Standpunt van verweerder
5. Verweerder stelt dat de knelgevallenregeling juist is toegepast. Verweerder betwist niet dat [naam 2] begin 2015 ziek is geweest en er daardoor op 2 juli 2015 minder melkvee in de stal stond. Appellante wil fosfaatrechten krijgen voor de 105 melk- en kalfkoeien die zij zou hebben gehouden als [naam 2] niet ziek was geworden. Volgens verweerder is dit een niet gerealiseerde uitbreiding en kan dat niet worden meegenomen in de berekening van de 5%drempel. Hij verwijst daarvoor naar enkele uitspraken van het College. Verweerder heeft daarom de situatie op de peildatum, 2 juli 2015, vergeleken met de situatie op de door appellante opgegeven peildatum 1 januari 2015. Hij stelt vast dat er op 2 juli 2015 geen verlies aan fosfaatrecht is van minimaal 5%. Daarom heeft verweerder in het bestreden besluit het fosfaatrecht niet verhoogd vastgesteld.
Beoordeling
6.1
Het College heeft in een aantal uitspraken geoordeeld dat de wetgever heeft gekozen voor een beperkte knelgevallenregeling en dat hij ervoor heeft gekozen om niet gerealiseerde uitbreidingen niet mee te nemen bij de beoordeling van knelgevallen (zie bijvoorbeeld de uitspraken van het College van 9 januari 2019, ECLI:NL:CBB:2019:4 en van 25 juni 2019, ECLI:NL:CBB:2019:246). Dat geldt niet alleen voor uitbreidingen na de peildatum van 2 juli 2015, maar ook voor uitbreidingen die op die datum nog niet (volledig) waren gerealiseerd. Zoals het College in die uitspraken heeft overwogen heeft de wetgever zich een systeem gedacht waarin verweerder “terugkijkt” en een vergelijking maakt tussen de feitelijke situatie op 2 juli 2015 en de situatie die zonder de buitengewone omstandigheid in redelijkheid voor het bedrijf mocht worden verwacht.
6.2
Dat betekent in dit geval dat verweerder het fosfaatrecht terecht niet heeft berekend op basis van de 105 melk- en kalfkoeien die volgens appellante zonder de ziekte van [naam 2] op 2 juli 2015 in de nieuwgebouwde stal zouden hebben gestaan. Dat is immers een uitbreiding die niet is gerealiseerd. Verweerder heeft de situatie op 2 juli 2015 terecht vergeleken met de situatie op 1 januari 2015, voordat [naam 2] ziek werd. Dat is ook de door appellante opgegeven alternatieve peildatum. Uit die vergelijking komt naar voren dat het aantal fosfaatrechten dat op basis van de dieraantallen op 2 juli 2015 is vastgesteld niet 5% lager is dan het aantal fosfaatrechten dat op basis van de dieraantallen op 1 januari 2015 zou zijn vastgesteld. Dat betekent dat appellante geen gelijk krijgt.
Slotsom
7.1
Het beroep is ongegrond.
7.2
Er bestaat geen aanleiding voor een proceskostenveroordeling.

Beslissing

Het College verklaart het beroep ongegrond.

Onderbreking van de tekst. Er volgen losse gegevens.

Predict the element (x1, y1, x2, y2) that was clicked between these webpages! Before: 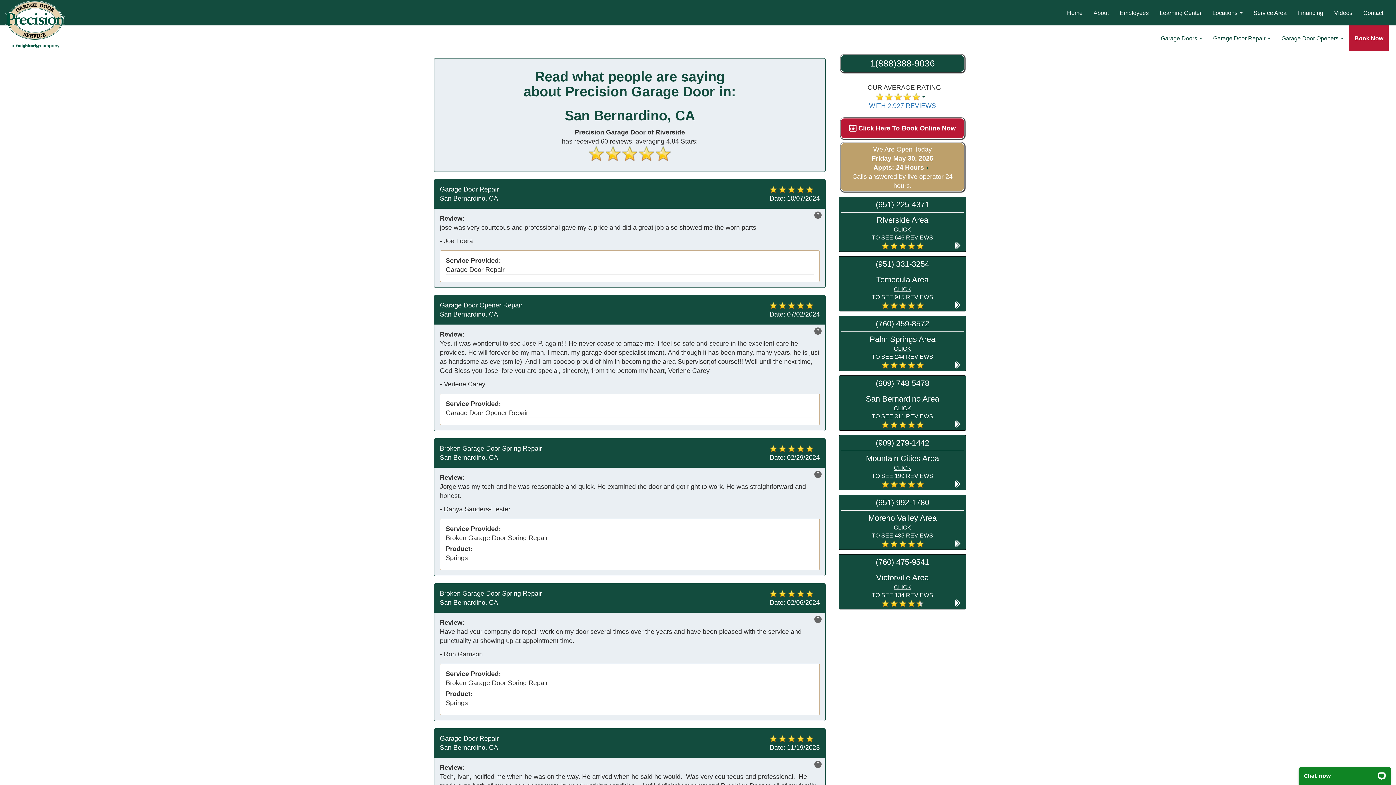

Deze uitspraak is gedaan door mr. A.W.C.M. van Emmerik, in aanwezigheid van mr. M.A.A. Traousis, griffier. De beslissing is in het openbaar uitgesproken op 22 december 2020.
De voorzitter is verhinderd De griffier is verhinderd
de uitspraak te ondertekenen. de uitspraak te ondertekenen.